La République démocratique du Congo (RDC), l’Angola et la Zambie s’activent sous l’égide de la Banque mondiale, pour accélérer le développement du grand Corridor de Lobito. Ce projet, centré sur le chemin de fer angolais qui s’étend sur 1300 km jusqu’au port atlantique de Lobito, est perçu comme une voie stratégique majeure pour le commerce et le transport, reliant l’Afrique australe et centrale aux marchés mondiaux. L’importance du projet pour la RDC et la Zambie, notamment, réside dans le potentiel d’exportation de leurs produits miniers.
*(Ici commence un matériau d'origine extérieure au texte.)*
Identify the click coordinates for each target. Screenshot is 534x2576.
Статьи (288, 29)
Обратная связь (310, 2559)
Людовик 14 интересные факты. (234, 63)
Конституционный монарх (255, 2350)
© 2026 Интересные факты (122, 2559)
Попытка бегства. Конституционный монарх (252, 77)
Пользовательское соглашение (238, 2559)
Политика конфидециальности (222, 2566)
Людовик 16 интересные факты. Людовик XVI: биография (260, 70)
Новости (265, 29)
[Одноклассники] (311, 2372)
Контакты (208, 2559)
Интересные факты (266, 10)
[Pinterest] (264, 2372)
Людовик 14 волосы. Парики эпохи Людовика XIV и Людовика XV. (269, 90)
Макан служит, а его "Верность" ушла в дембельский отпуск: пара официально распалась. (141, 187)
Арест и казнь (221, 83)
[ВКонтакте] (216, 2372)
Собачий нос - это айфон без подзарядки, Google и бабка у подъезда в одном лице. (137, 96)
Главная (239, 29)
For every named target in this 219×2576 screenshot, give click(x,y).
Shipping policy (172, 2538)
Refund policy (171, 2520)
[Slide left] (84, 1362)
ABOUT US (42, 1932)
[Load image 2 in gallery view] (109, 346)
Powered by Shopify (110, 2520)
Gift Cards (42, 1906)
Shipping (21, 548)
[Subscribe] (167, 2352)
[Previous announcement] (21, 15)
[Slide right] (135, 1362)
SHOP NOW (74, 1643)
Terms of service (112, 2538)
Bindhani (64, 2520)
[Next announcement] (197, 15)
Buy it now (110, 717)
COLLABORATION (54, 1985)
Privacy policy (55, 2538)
Daniel Mukoko Samba, Vice-Premier ministre de la RD Congo, a souligné la nécessité de rentabiliser ce corridor.
“La rentabilité de ce chemin de fer dépend évidemment du trafic qui viendrait de la RD Congo. Parce qu’aujourd’hui les 3 millions de tonnes de cuivre, comment on le sort du pays, comment on les exporte, on les sort du pays dans des camions.(…)Le chiffre que l’on veut réaliser c’est qu’une bonne partie, peut être 50% ou plus de cette production puisse prendre le chemin de fer vers le port de Lobito. Mais pour cela, il faut réaliser une jonction ferroviaire dans de bonnes conditions sur le territoire congolais pour faire de ce chemin de fer de Benguela un vrai corridor de développement.”
Au-delà du simple transport, l’ambition des pays est de transformer le corridor en une véritable zone de développement. M. Mukoko Samba a également mentionné l’intention de localiser des usines de transformation dans cette zone.
Daniel Mukoko Samba, Vice Premier ministre – RD Congo
“L’ambition et de la RD Congo et de la Zambie de part aussi des produits miniers, c’est de ne pas simplement mettre en place un couloir de transport mais plutot de faire ce corridor une vrai zone de développement ou seraient localisées des usines de transformations. Il est déjà envisagé déjà entre les deux pays la Zambie et la RDC, une zone économique spéciale transfrontalière pour la production des composants des batteries électriques.
Daniel Mukoko Samba, Vice Premier ministre – RD Congo
En marge de cette initiative régionale, il est à noter que Le portefeuille de la Banque mondiale en Angola s’élève à environ 4,9 milliards de dollars américains au 1er janvier 2026. Cette somme comprend 4,78 milliards destinés à 18 projets nationaux, et 150 millions pour une opération régionale. Ce soutien financier est jugé essentiel pour la concrétisation des infrastructures et des réformes nécessaires au succès du Corridor de Lobito.